3). Be Nostradamus. Be vague. This can be done on a game by game basis. And it is done all the time. "The Patriots have Tom Brady = 98. But Miami has <insert bullshit argument here>, so I really don't know.". You can lean towards suggesting the Patriots, but just in case Jay Cutler plays like he has been possesed by the restless spirit of Johnny Unitas you have the escape hatch. "Hah! I predicted Miami to win! I'm a genius!"


And if that's not a good enough escape hatch.


4). I was wrong, but I wasn't wrong. They flipped the script to make me look bad. The last resort to try and save face when you actually went on record with an ill advised prediction, a genuine pregame prediction.


Now here's where your relying on the persona you manufactured. Now you have to have the loyal minions convinced of your infallibility so much that they believe you can't possibly be wrong. They're out to get me. They're watching me. Every other upset that ever happened was rigged. Or not. Or all games are rigged including the ones I got right. Or why am I making predictions in the first place if everything's rigged and I can't control the outcome like THEY do. It gets very confusing.

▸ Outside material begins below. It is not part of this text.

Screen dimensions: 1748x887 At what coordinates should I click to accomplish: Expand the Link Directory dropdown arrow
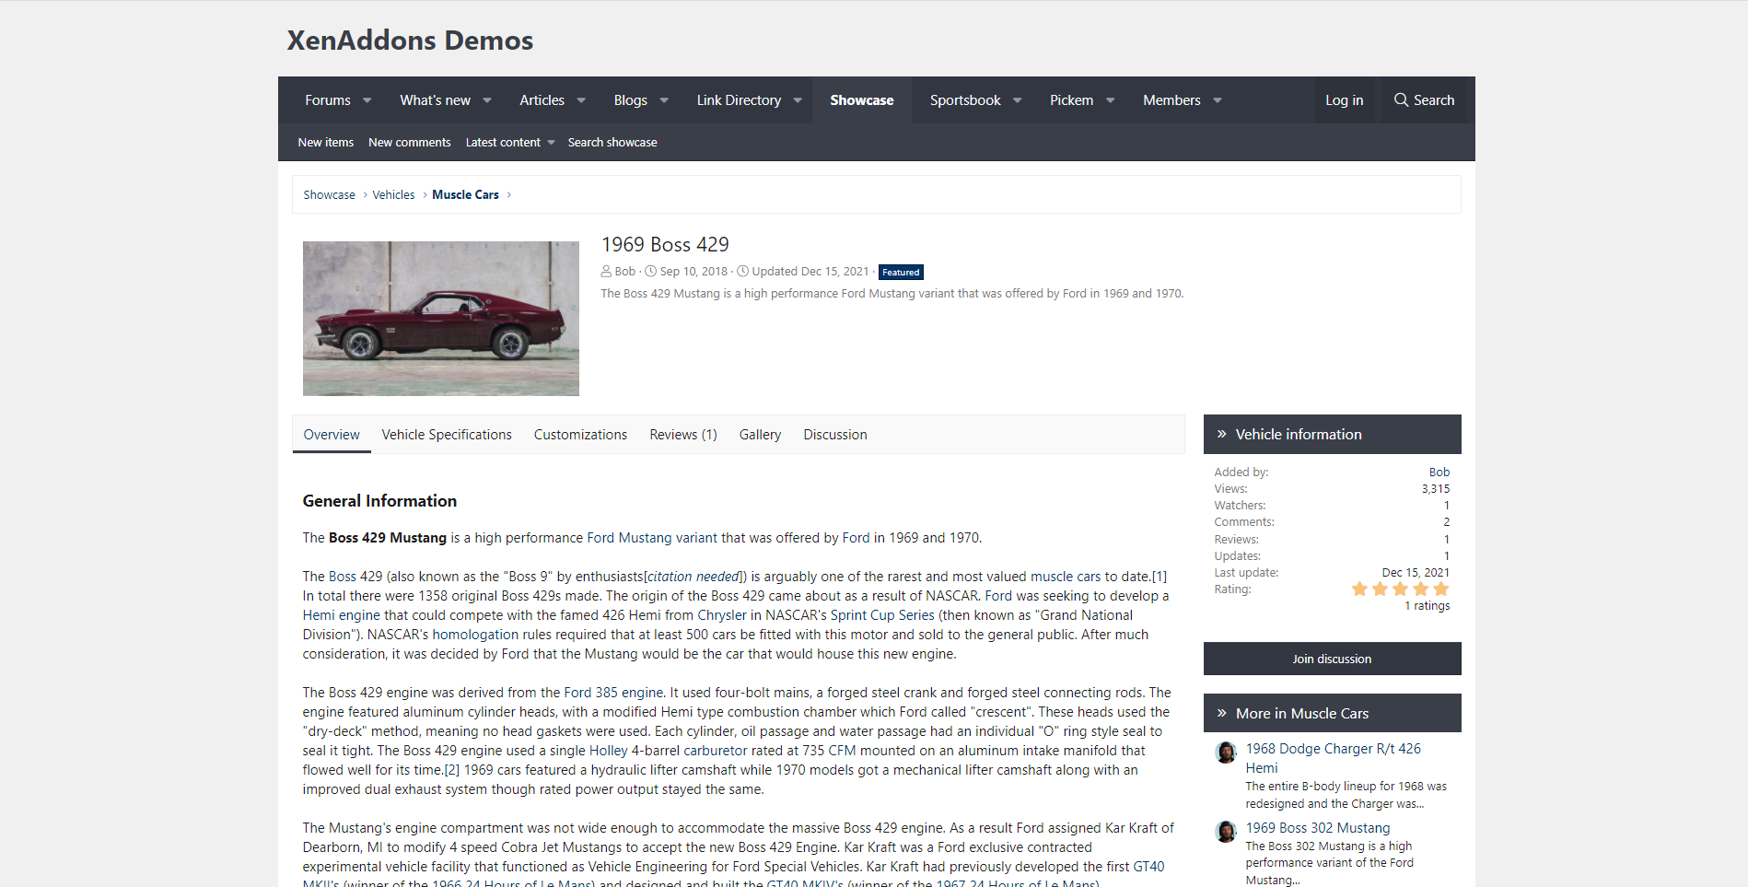click(x=798, y=100)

In the world of logical arguments this is referred to as the Golden Hammer. Anything that contradicts your view is explained away by "Oh, THEY did it." Insert the infinitely powered being or organization of your choice. If the Earth is flat, why is there gravity? The aliens did it! Why did the Titans win yesterday? The NWO decided that this was the game that they wanted to embarrass you with. They did it.


This is so overused it's been demoted from a golden hammer to a gematria tiny little 2" hammer used for detail work in crafts. It's ineffective for conventional hammer stuff, like building a wooden shed using full sized nails. It should be instantly dismissed, yet sadly after years of abuse this still seems to hold a lot of weight.


This doesn't just apply to sports. It's all over gematria. THEY changed the prince's engagement date. (An example of the type of things said, not necessarily actually said.) And here's a big one from yesterday.


Hubbard says sometimes the "c" word does apply. My isn't that a convenient escape hatch. If it's not the "whole language encoded" argument then the goalposts get switched to, "Oh it's the eeeeevil media and what they say." This was brought up regarding a "fake news" media article written by, you guessed it, Zachary Hubbard. Not him. Oh that's just a coincidence. Like suddenly he's the ultimate authority on what qualifies as a coincidence. Just when his entire system comes crashing down relying on "these things can't be coincidences" now the overused tiny little craft hammer comes out of the tiny little pocket sized fold up tool kit to pronounce. They did it to make me look bad.


I could spend some time estimating how many other Zachary Hubbard's there are. But I don't have to. Of course this can and will be used as the explanation for Zachary Hubbard the disgusting pedophile having the same gematria as Zachary Hubbard the numerologist. They did it to make me look bad. Statistics, probability and the law of shappens dictate these kinds of things do happen, which is why I get great enjoyment of pointing out things like Jeopardy having a two digit number category and 227 pounds of bologna being seized at the US/Mexican border. More interesting is how to decide what is a coincidence for someone named John Smith and when the Conusionati "did it" to make him look bad. And if you want to move the goalposts back to "the entire language", it took me about three minutes to come up with COINCIDENCE ARBITER = 113. And we all know how that works out committing to a number always meaning something. Is it really a coincidence that VERACIOUS=113 and shows up in something like: Every. Fucking. Dictionary. Or at least respectable dictionaries a school teacher would have access to.


The real people that need to wake up are those that fall for the tiny little craft hammer escape logic. How many times does that card need to be played before it sounds as disingenuous as it is?


"A great way to win a debate is to control all the terms and rules."
- Some guy I know who works for the State Attorney General's Office.


Which is exactly why I recommend you don't argue with them directly. You know ahead of time what they're going to say and it will be deliberately confusing. And wrong.